PHYSICAL CHEMISTRY

V. E. OSTROVSKII, N. V. KUL'KOVA

HEATS OF CHEMISORPTION OF OXYGEN ON SILVER AND THEIR CHANGE UPON INTRODUCTION OF SULFUR ONTO THE SURFACE

(Presented by Academician V. A. Kargin, October 26, 1964)

The addition of sulfur to a silver catalyst causes significant changes in the rate of ethylene oxidation (¹–³) and in the rate of oxygen adsorption (⁴, ⁵). These effects are observed at sulfur surface coverages as small as 0.01 and even lower. Similar data have been obtained with selenium and other electronegative elements (², ³). These results indicate that each atom of the additive located on the surface changes the energetic properties of a large number of adsorption centers. The possibility of such effects was discussed theoretically by Opper (⁶).

In the present work, the change in the heats of adsorption of oxygen on silver upon introduction of sulfur was investigated by direct calorimetric measurements. Until now there had been only indirect determinations of the heats of adsorption of oxygen on silver (⁷–⁹). To attain sufficiently high rates of oxygen adsorption, calorimetric measurements must be carried out at elevated temperatures. We used a calorimetric apparatus described earlier (¹⁰), which made it possible to perform measurements at temperatures up to 170° (the maximum operating temperature of the oil used in the thermostat). The errors in determining differential heats of adsorption did not exceed 10% of the measured quantities (the uncertainty in measurements of thermal effects and amounts of adsorbed gas). The adsorbent was porous silver obtained by decomposition of Ag₂CO₃ under the conditions of the ethylene oxidation reaction (²). About 13 g of Ag was loaded into the adsorption vessel. To determine the surface area of the silver, krypton adsorption was measured at the temperature of liquid nitrogen by the BET method, taking the saturated vapor pressure of krypton as \(p_0 = 3.175\) mm Hg and the area of the Kr atom as 19.5 Ų. The experiments were carried out on two silver samples: sample I with a specific surface area of 0.21 m²/g and sample II with 0.20 m²/g. The silver grains had a size of 1–2 mm. Pressure measurements were made with a mercury manometer, an LT-2 thermocouple manometric gauge calibrated with various gases, and an LM-2 ionization manometer. The catalyst was protected from mercury vapors by traps cooled with liquid nitrogen.
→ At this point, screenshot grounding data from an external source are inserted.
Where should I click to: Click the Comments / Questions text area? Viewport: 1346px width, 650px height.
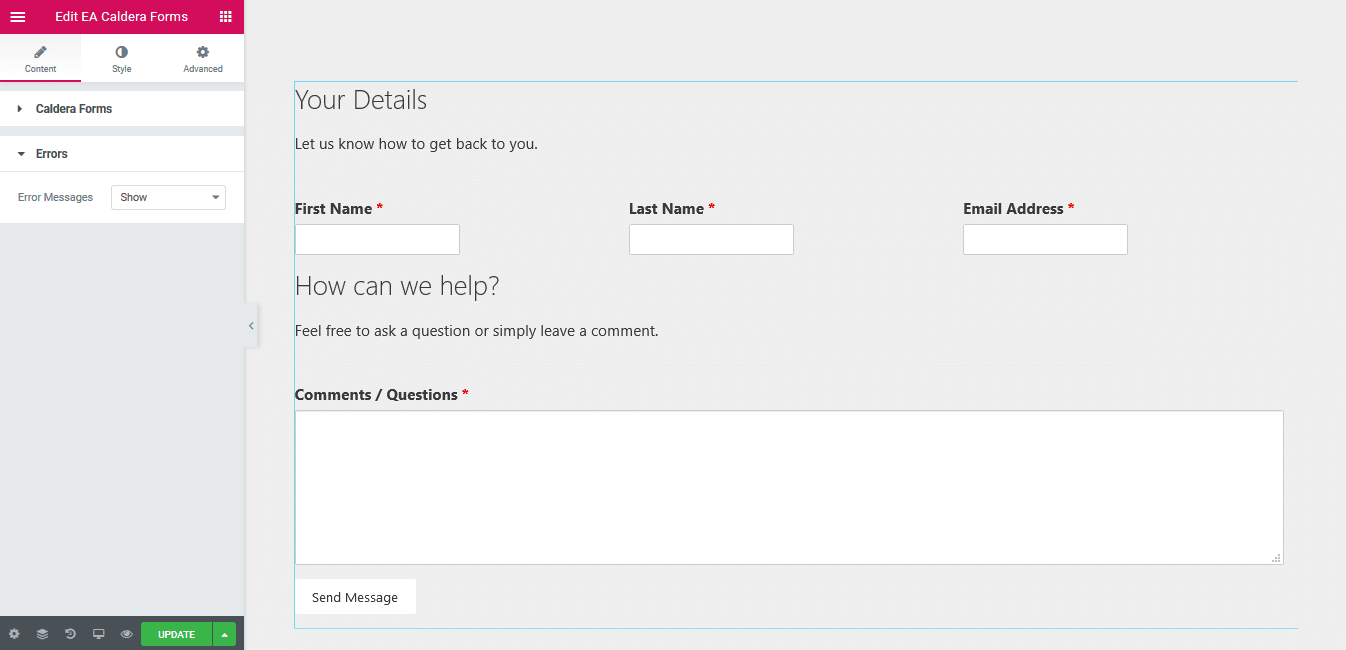pos(789,487)
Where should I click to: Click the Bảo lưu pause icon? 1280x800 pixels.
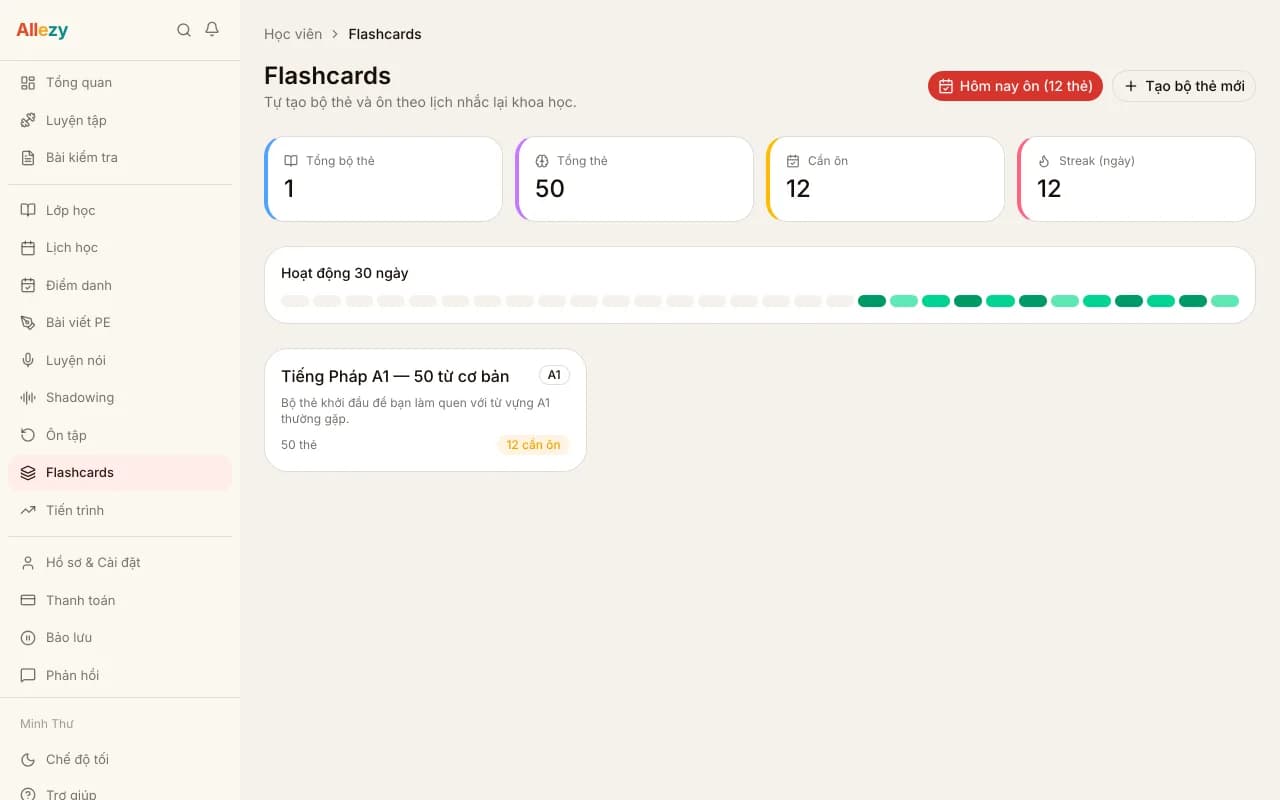point(28,638)
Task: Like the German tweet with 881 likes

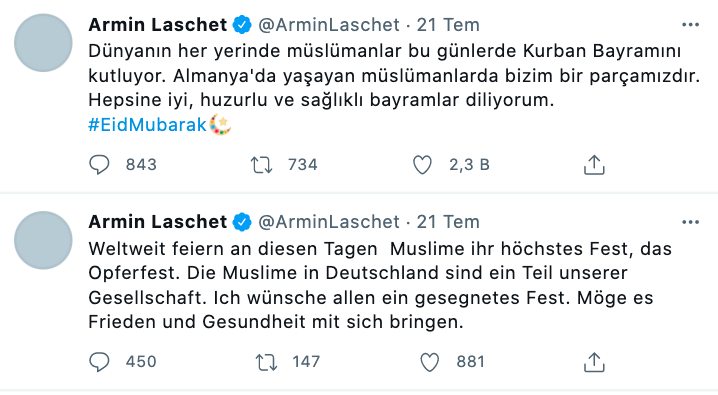Action: [430, 362]
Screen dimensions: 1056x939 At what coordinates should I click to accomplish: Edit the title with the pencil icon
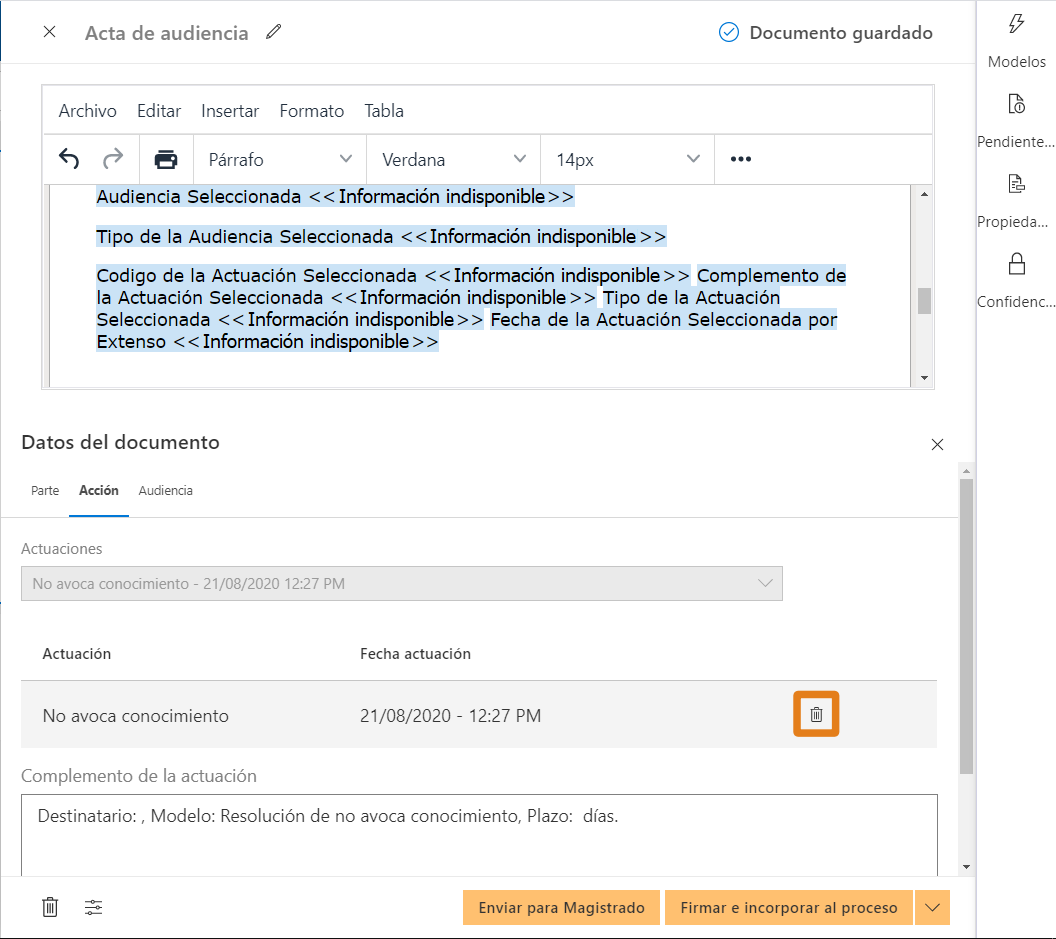coord(273,32)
Before the calorimetric experiments, the adsorbent was evacuated to a pressure of about \(2 \cdot 10^{-7}\) mm Hg at a temperature of 110° and was then treated with hydrogen at a temperature of 170° and a pressure of 25 mm Hg for 2 h. The water formed as a result of the interaction of adsorbed oxygen with hydrogen was frozen out in a trap cooled with liquid nitrogen. The adsorbent was then evacuated for 2 h at 140° and for 30 h at 120°. This treatment was carried out three times, after which measurements of the heats of oxygen adsorption at 110° were performed. Oxygen was admitted into the adsorption vessel in portions, each of which corresponded to 0.017–0.020 cm³ O₂ per 1 m² of silver surface (here and below gas volumes are reduced to 0° and 760 mm Hg). The initial oxygen pressure before adsorption was equal to

0.15–0.18 mm Hg. The course of adsorption was followed from the change in pressure (by a thermocouple manometer). Portions of oxygen were admitted until the rate of heat evolution fell to \(3\cdot 10^{-5}\) cal/sec. At lower rates of heat evolution the measurements are insufficiently accurate. The first portions of oxygen were adsorbed practically completely; after adsorption of several portions the residual pressure became greater than \(1.0\cdot 10^{-3}\) mm Hg. After completion of the experiment on oxygen adsorption, the sample was treated with hydrogen, as described above, and then the heats of adsorption of oxygen on a surface partially covered with sulfur were determined. To deposit sulfur on silver, small portions of hydrogen sulfide were introduced into the adsorption vessel at a temperature of 110° by means of a dosing tap (\(0.0055\ \text{cm}^3/\text{m}^2\) in the experiment on sample I, and two portions of \(0.0028\ \text{cm}^3/\text{m}^2\) each in the experiment on sample II). After several minutes a gas was formed that was not frozen out by liquid nitrogen—evidently hydrogen. Its pressure corresponded to the reaction

Fig. 1

\[ \mathrm{H_2S} + (\,) = \mathrm{H_2} + (\mathrm{S}), \tag{1} \]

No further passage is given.